A few things jump out. In a mediocre year, a full pass-through structure nearly wipes out net returns before incentive fees. In a down year, the LP absorbs both the investment loss and the operating bill — the full cost base lands on a shrinking NAV. The capped structure materially closes the gap but doesn't eliminate it.

The point is not that pass-through is always worse. It's that pass-through is only better than 2/20 when net outcomes are meaningfully stronger — which is exactly what you need to underwrite, and exactly what the marketing materials tend not to show you.

MANAGEMENT FEE, PERFORMANCE FEE AND FUND EXPENSES ACROSS FEE STRUCTURES

Screenshot 2026-02-27 014334

Source: BNP Paribas Hedge Fund Outlook – Allocator Questionnaire, 2026 (as of Jan 2026)

 

What the Capula Case Illustrates

Capula's published accounts showed pass-through expenses rising approximately 20% in a year when performance fees dropped materially. That's the investor pain point in a single data point: costs don't fall when performance falls.

This is structural, not accidental. These platforms compete in a global talent market. PM guarantees, support teams, data costs, and compute don't reprice downward in a soft year. When the cost base is sticky and the return is not, the LP absorbs the gap.
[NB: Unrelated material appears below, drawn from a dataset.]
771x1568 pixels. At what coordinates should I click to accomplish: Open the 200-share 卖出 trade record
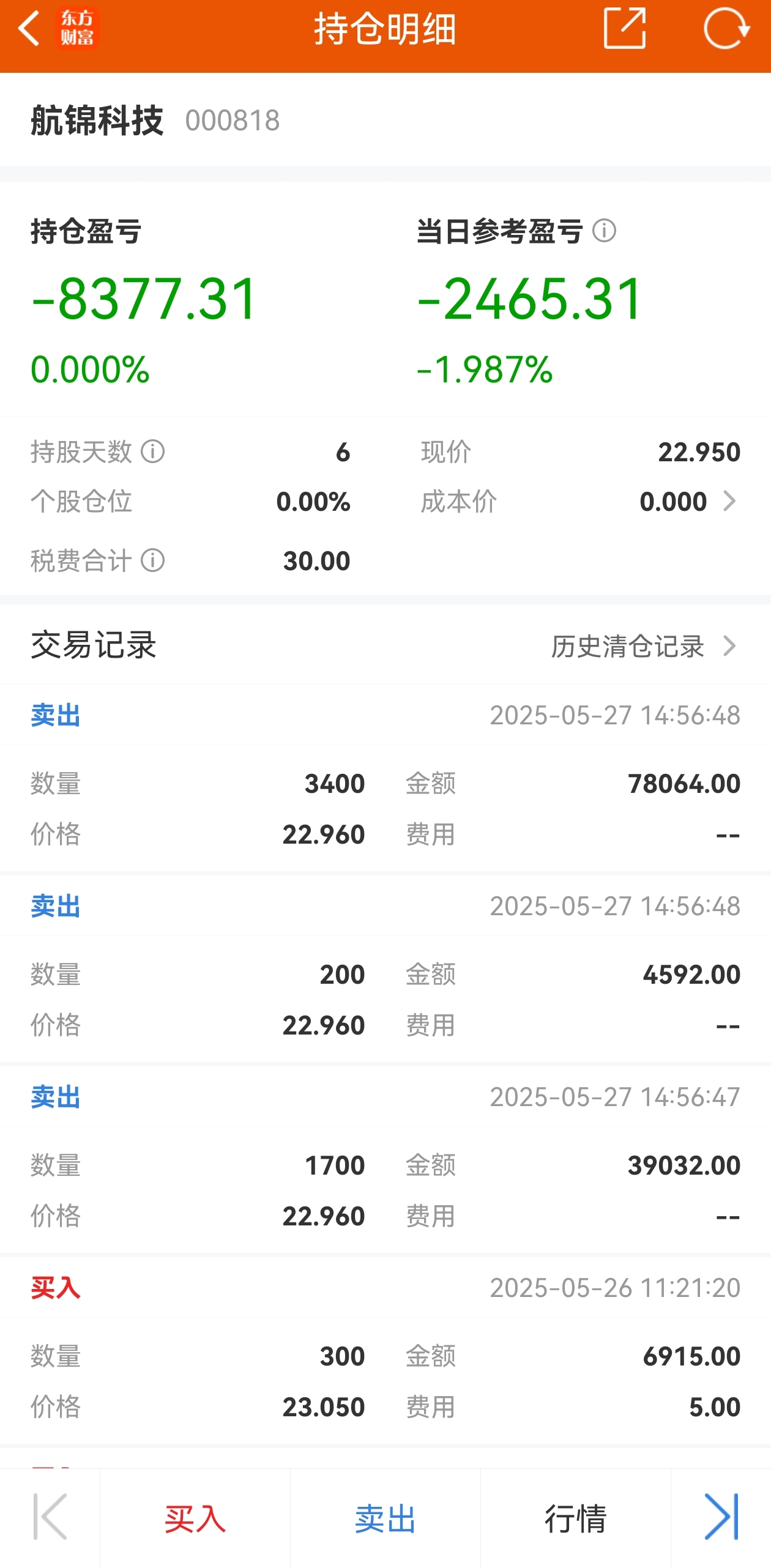click(386, 969)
The Eisler Capital shutdown illustrates the endpoint of that dynamic. A smaller multi-strat carrying a large fixed cost base on a shrinking asset base found the pass-through economics untenable. The cost structure that made sense at peak AUM became a burden as assets declined — and unlike a traditional manager, there was no management fee cushion to absorb it. The operating bill passed straight through to investors until it didn't.

The Four Failure Modes 

1. Down-year asymmetry 

In a traditional structure, a bad year costs the manager a performance fee it didn't earn. In pass-through, a bad year costs the LP the operating bill it still owes. The manager's incentive to control costs is weakest precisely when cost control matters most to you.

2. Category creep

Pass-through definitions expand over time. "Necessary investment expenses" becomes "platform overhead," which becomes "retention compensation," which becomes "special items." This doesn't happen through bad faith alone — it happens because the definitions are loose and no one is pushing back on individual line items quarterly.

Your defense is not trust. It's category-level transparency and ex-ante budgeting with defined variance rules.

3. Incentive misalignment at the margin 

If the LP pays the operating bill, the GP has structurally weaker pressure to optimize the cost base. Every dollar of cost the manager moves into pass-through is a dollar removed from the manager's own P&L constraint. Capped pass-through is essentially an incentive repair mechanism — it forces a choice between spending more and absorbing it, or living within the guardrail.

4. Cross-subsidization 

Multi-class fund structures can create fairness problems that are invisible without line-item data. Are certain share classes subsidizing others? Are newer investors paying for legacy deferred compensation? Are costs allocated proportionally to AUM, usage, or risk? If you can't answer these questions from the reporting you receive, you don't have cost transparency — you have cost summaries.

The Pass-Through Audit: What to Demand and Why It Matters 

The SEC adopted private fund adviser reforms that would have required detailed quarterly expense statements with line-item specificity. Those rules were vacated by the Fifth Circuit, and the SEC allowed key deadlines to pass. Mandatory transparency is off the table. Which means your leverage is the side letter, the disclosure schedule, and the willingness to walk away.

EXPENSES CHARGES BY MANAGERS TO FUND INVESTORS

Screenshot 2026-02-27 014957

Source: BNP Paribas Hedge Fund Outlook –Manager Questionnaire, 2026 (as of Jan 2026)

Here's what to demand.

1. Line-item expense schedule — not categories 

Ask for a full year of actual expenses by line item, plus the current-year budget and YTD variance. "Miscellaneous" is not an answer. If a manager can't give you this, assume the cost line will drift — because that's how open-ended expense models behave when no one is watching.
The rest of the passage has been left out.